Fast fryer: The new Leonidas AR will put Epirus’ HPM on GD’s Tracked Robot 10-ton (TRX) mid-size robotic combat vehicle, which can be autonomous or remotely operated with over 300 miles of range and a max speed of 45 mph. Epirus and GD say they will start testing the fully integrated Leonidas AR in Q1 of next year.
“The robotic piece allows us to move around and extend our ability to project in all kinds of different cases—base defense, border patrolling, running with maneuvering units,” and as “insurance” for expensive missile defense systems, Epirus CEO Andy Lowery told Tectonic in an interview. “If you can detect these systems coming in six kilometers out, you can get to where you need to be in order to curtail them quickly.”

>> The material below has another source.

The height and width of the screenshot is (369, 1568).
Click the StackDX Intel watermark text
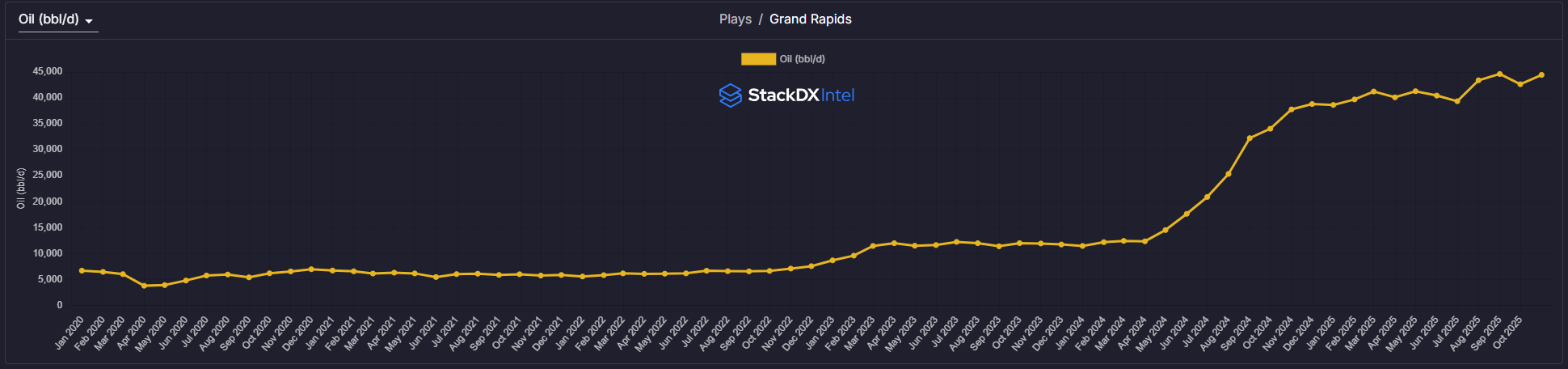pos(800,95)
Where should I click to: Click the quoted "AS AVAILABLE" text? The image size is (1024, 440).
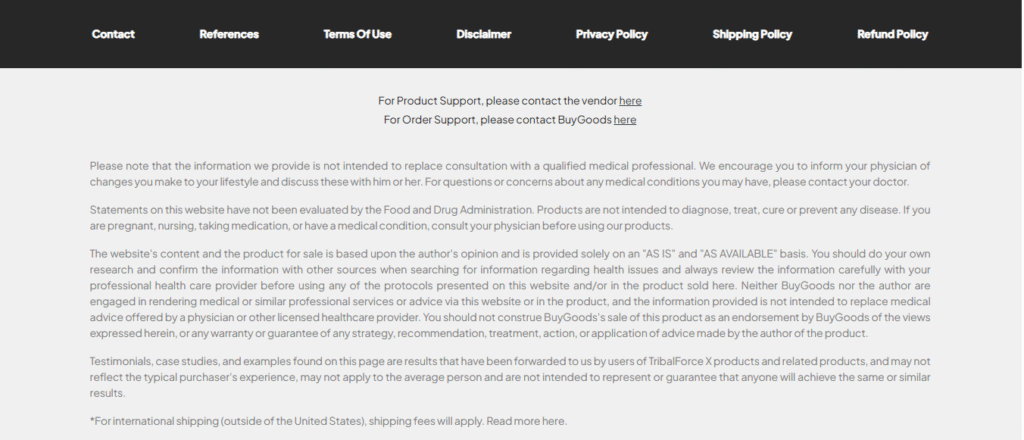(739, 254)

Matchmaking: On top of the tech, Lowery is a big fan of prime-startup teams, especially with GD. “We’ve been together for three, four years now, and it’s only gotten closer and closer over time,” he said. “GD has a very large workforce that can help me scale quickly, and nobody knows how the Army moves around and how to do vehicles for them better than GD, so they are the quintessentially perfect partner for this phase of our quest.”
But, like every relationship, boundaries are important. “If you suck us up and we become GD, you lose all the stuff” that makes startups special, Lowery added. “You need to have neo-primes with enough independence to continue to innovate in a Silicon Valley style.”